◆ **Data provided**
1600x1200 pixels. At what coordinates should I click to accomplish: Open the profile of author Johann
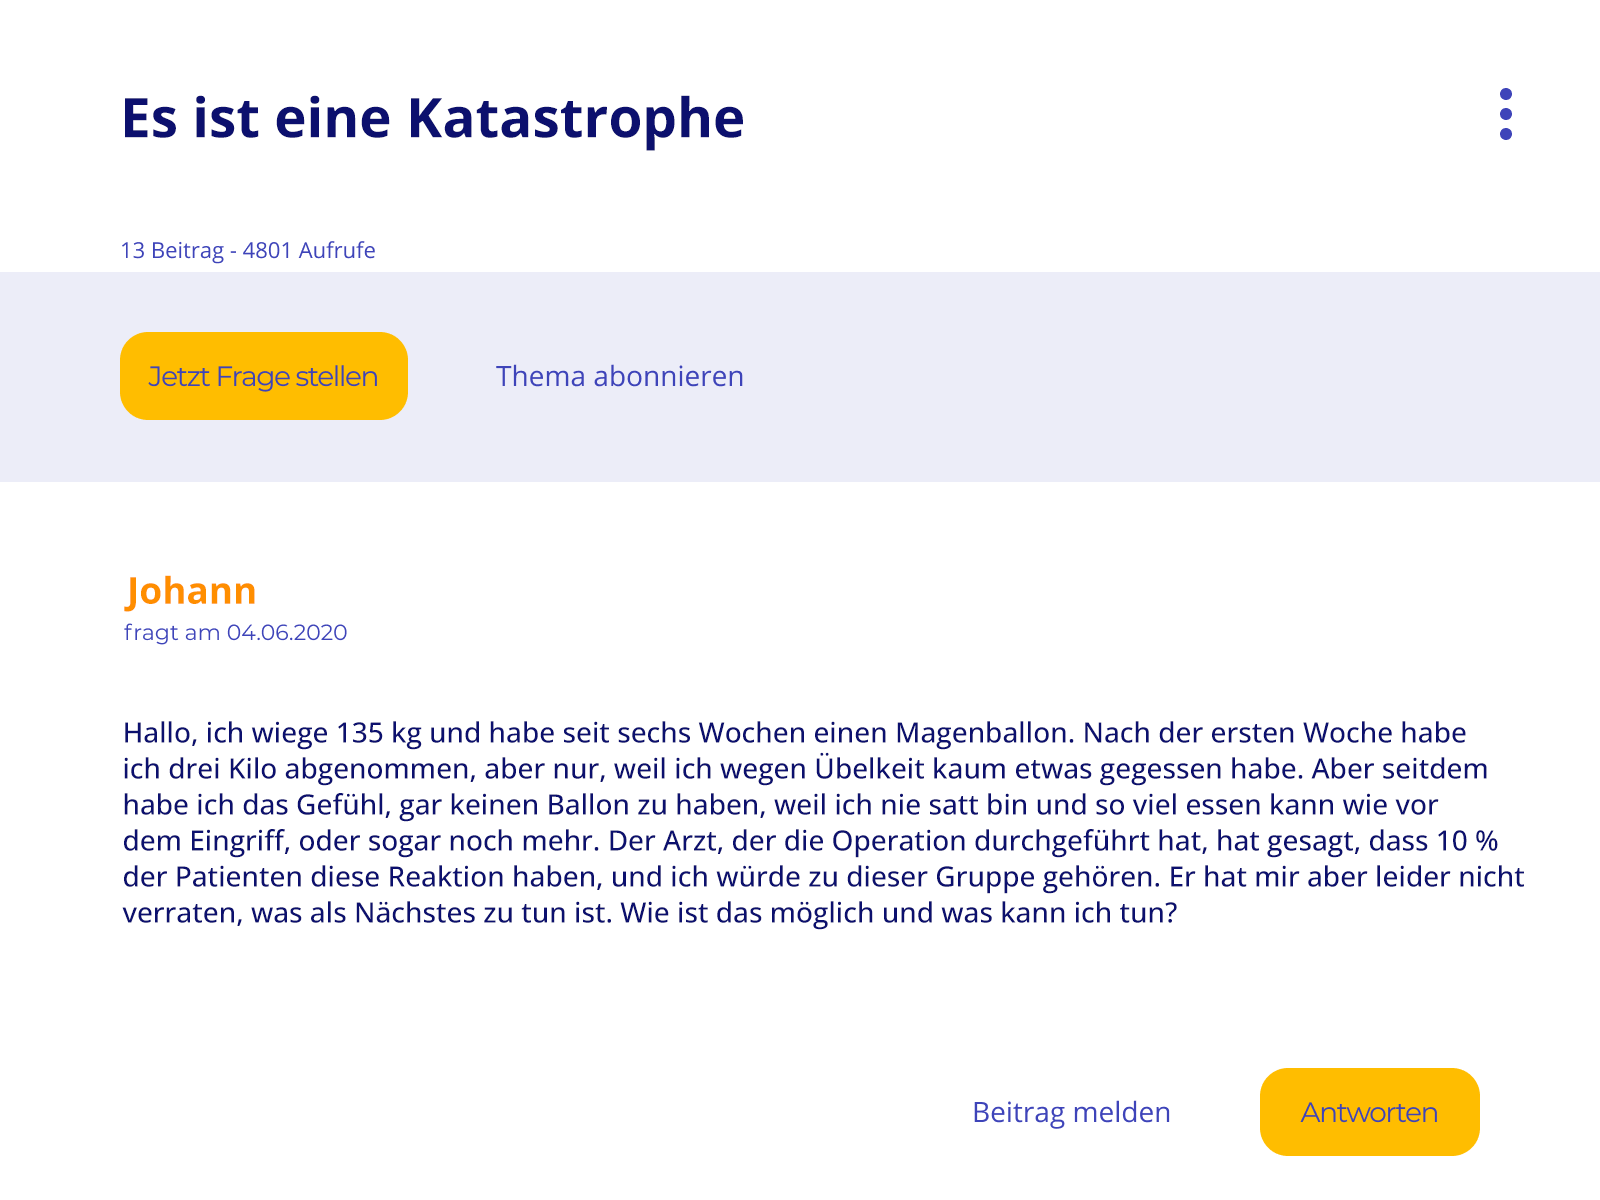coord(191,591)
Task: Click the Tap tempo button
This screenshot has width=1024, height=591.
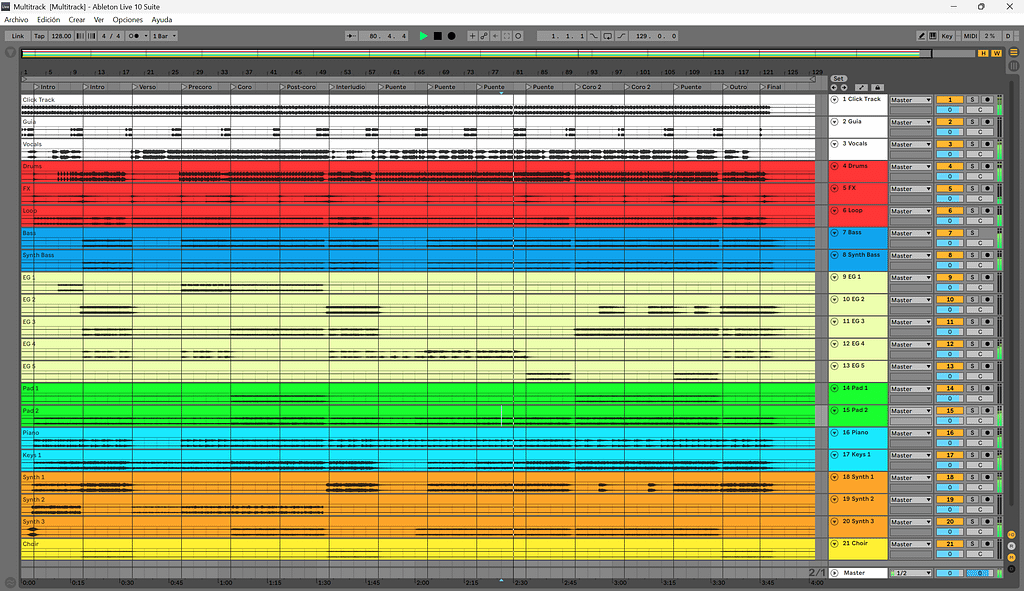Action: coord(39,36)
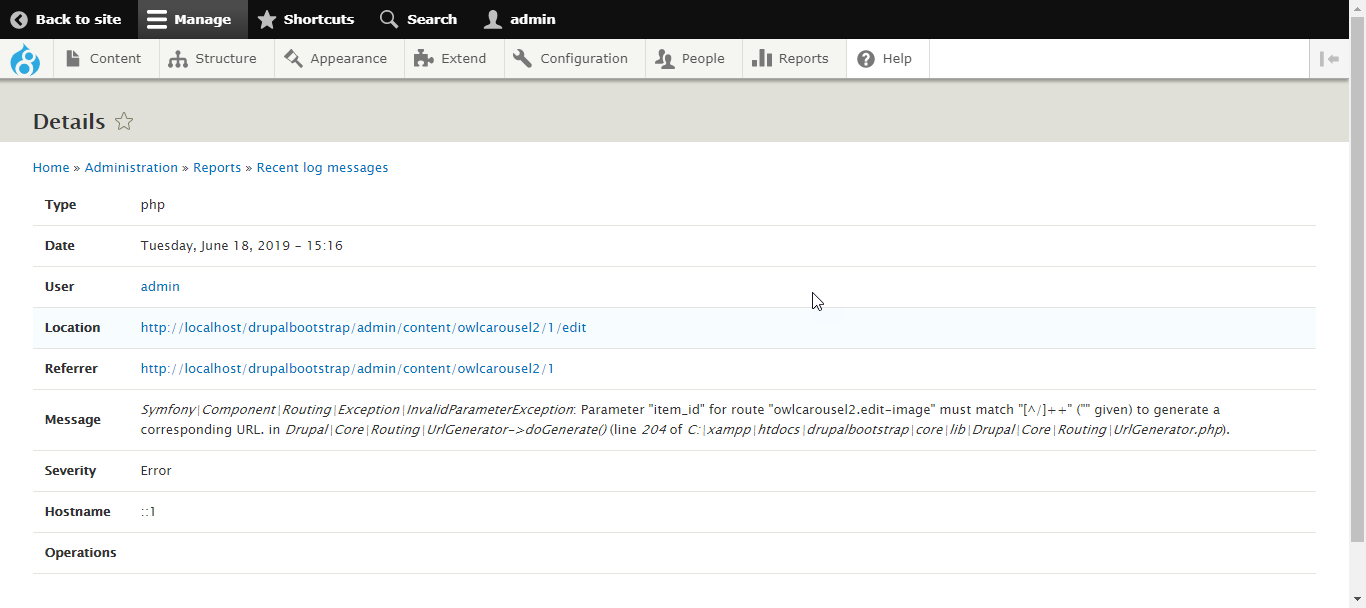Open Content via its page icon
Image resolution: width=1366 pixels, height=608 pixels.
pos(74,58)
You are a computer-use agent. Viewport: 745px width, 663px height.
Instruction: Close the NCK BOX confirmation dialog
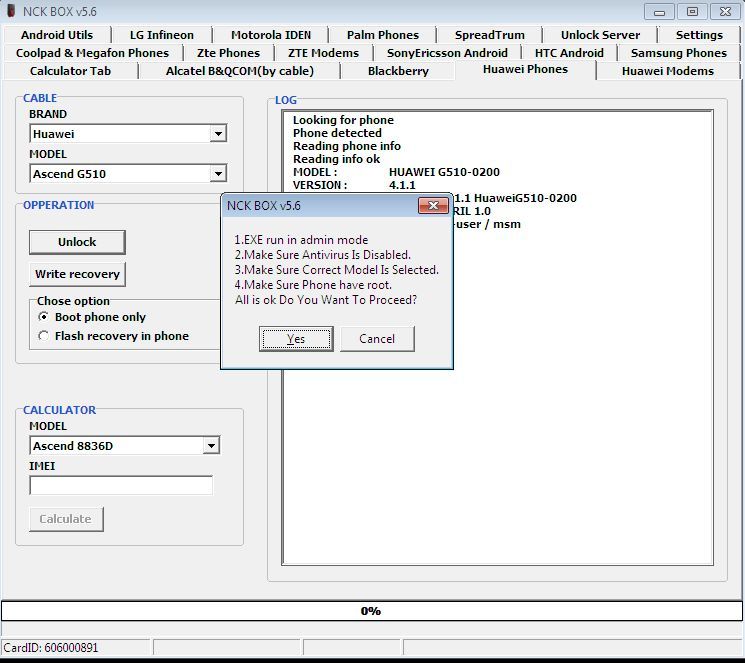432,206
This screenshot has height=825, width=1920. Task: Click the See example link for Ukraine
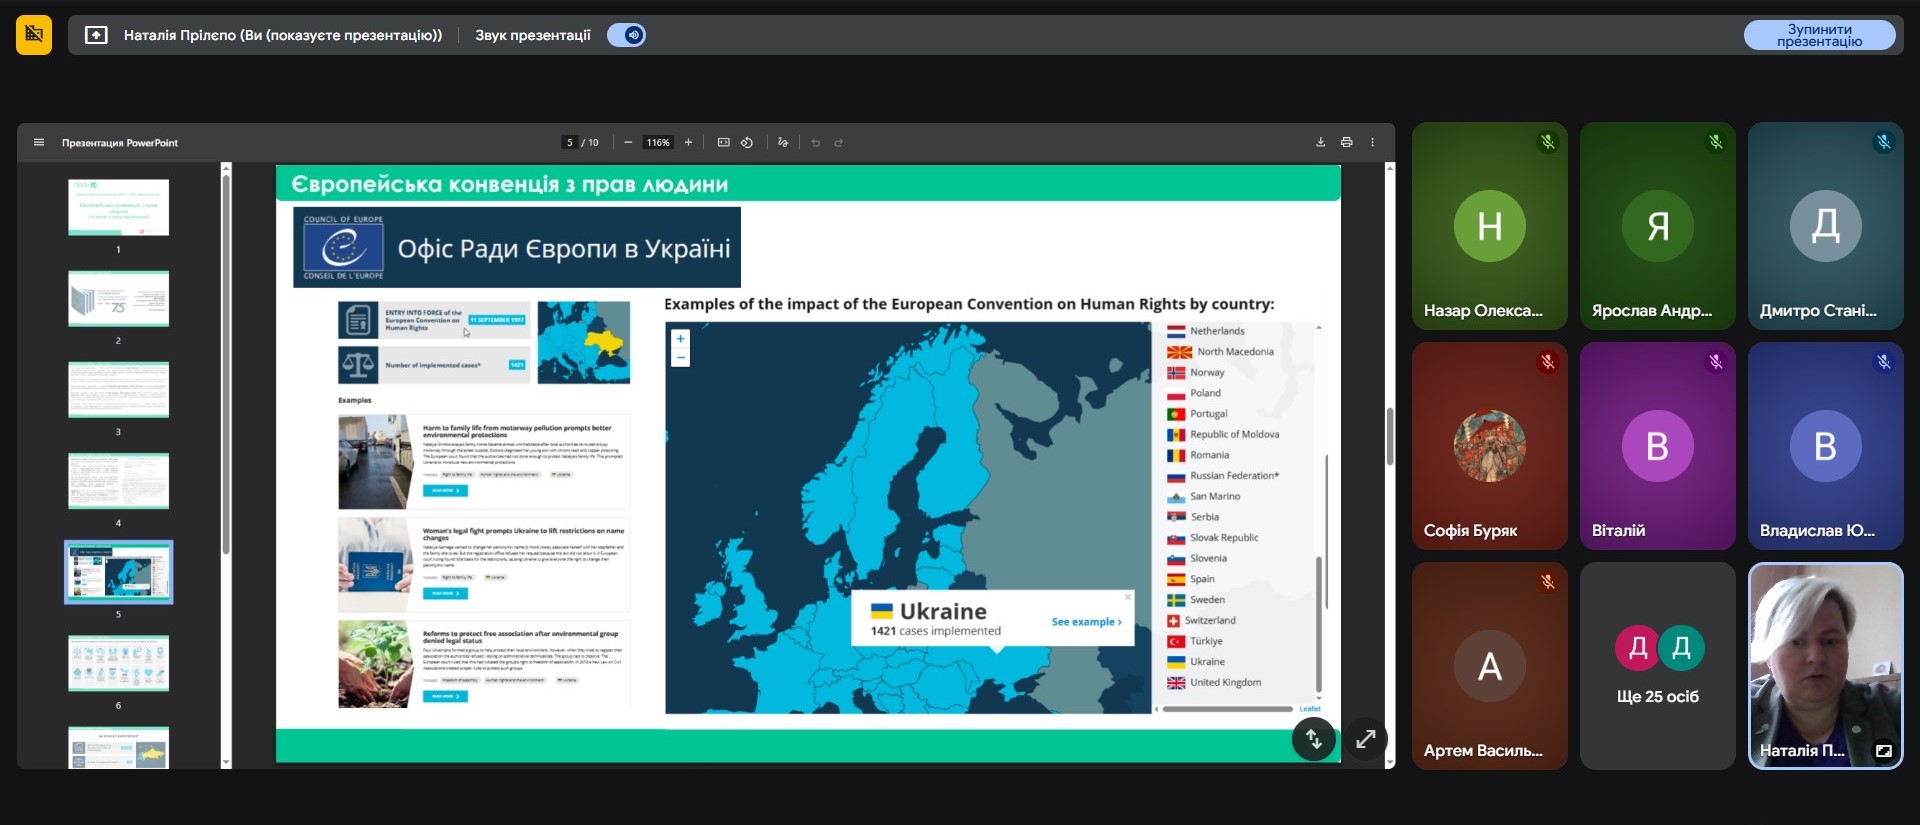[x=1086, y=622]
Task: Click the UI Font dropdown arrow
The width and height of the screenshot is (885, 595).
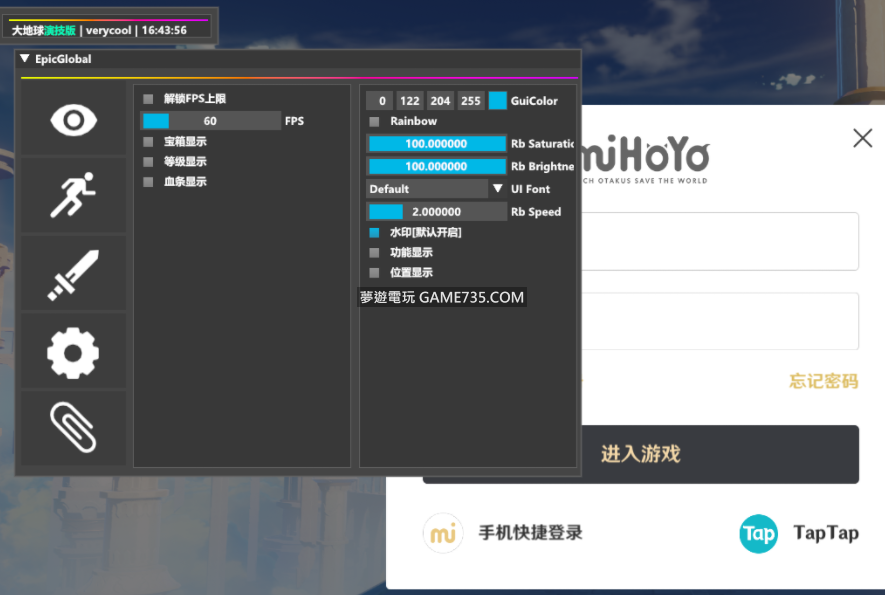Action: pyautogui.click(x=497, y=189)
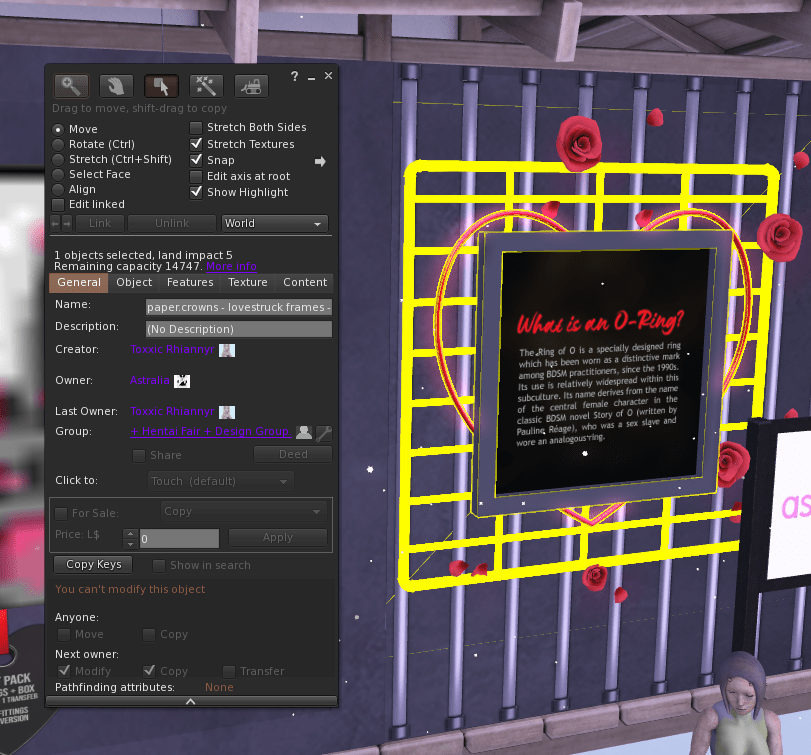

◆ **Task details**
Copy exactly what appears from the line holding "Instruction: Close the" to the end of the material, keeping both end lines. Pictures are not part of the copy.

◆ **Task answer**
Instruction: Close the NCK BOX confirmation dialog
432,206
This screenshot has height=825, width=1920. Task: Click the See example link for Ukraine
[x=1086, y=622]
Task: Click the UI Font dropdown arrow
The width and height of the screenshot is (885, 595).
Action: pyautogui.click(x=497, y=189)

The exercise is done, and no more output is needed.